I know I go round and round, Jim, but not so fast. You see I could get through to her father, I decided. Miriam didn’t know what to say to me any more, for sure not a report of that colloidal message that came sliding out of her while she looked the other way even more beautiful at twenty, twenty-two, than at sixteen when we took over secret control of a temporarily vacant "flat" as Ruth Heard put it.
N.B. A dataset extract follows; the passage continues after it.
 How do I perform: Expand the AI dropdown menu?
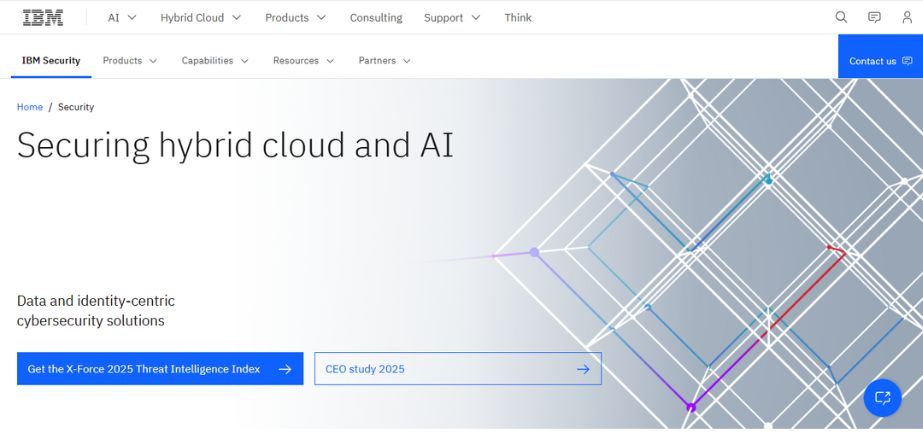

These garbage cans — I mean her father had a respect for them. They were vehicles he kept hosed down and he hammered out the dents more than once. He knew that if the ironing board lever sticks and you can’t fold the thing up, you don’t throw it like Miriam so it hits the TV and scares her aunt who blames it on Miriam’s old man for putting the screws to Miriam — when he himself saw mechanical devices as life we have brought into being to be treated kindly, kept in working trim, not mechanical brains to suck all the bones out of our heads like that mountain that’s making the rounds.